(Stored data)
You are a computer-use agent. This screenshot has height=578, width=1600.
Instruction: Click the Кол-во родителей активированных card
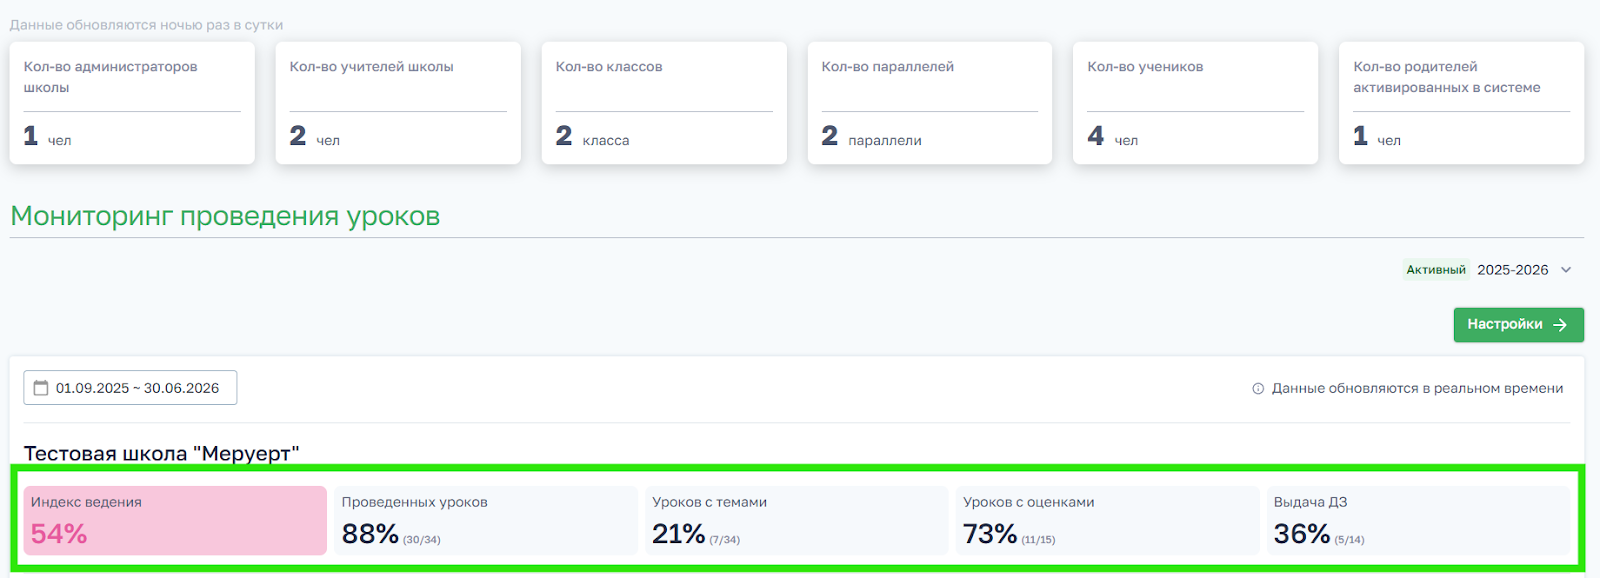(1462, 103)
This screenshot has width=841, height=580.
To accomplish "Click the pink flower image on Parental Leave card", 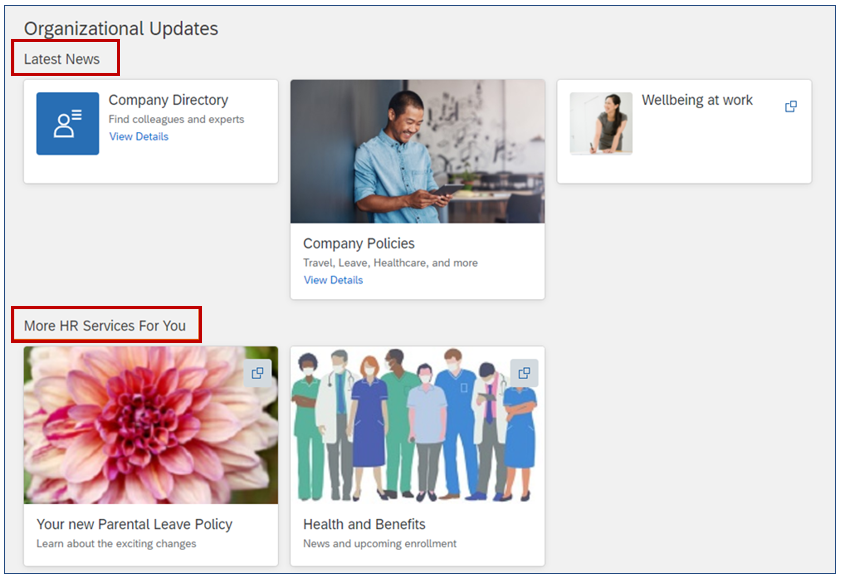I will pos(150,424).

Goal of the exercise » Check every line of the records above for the string "screenshot". Copy those that hold it.

Solution »
You are a computer-use agent. This screenshot has height=578, width=1600.
This screenshot has width=841, height=580.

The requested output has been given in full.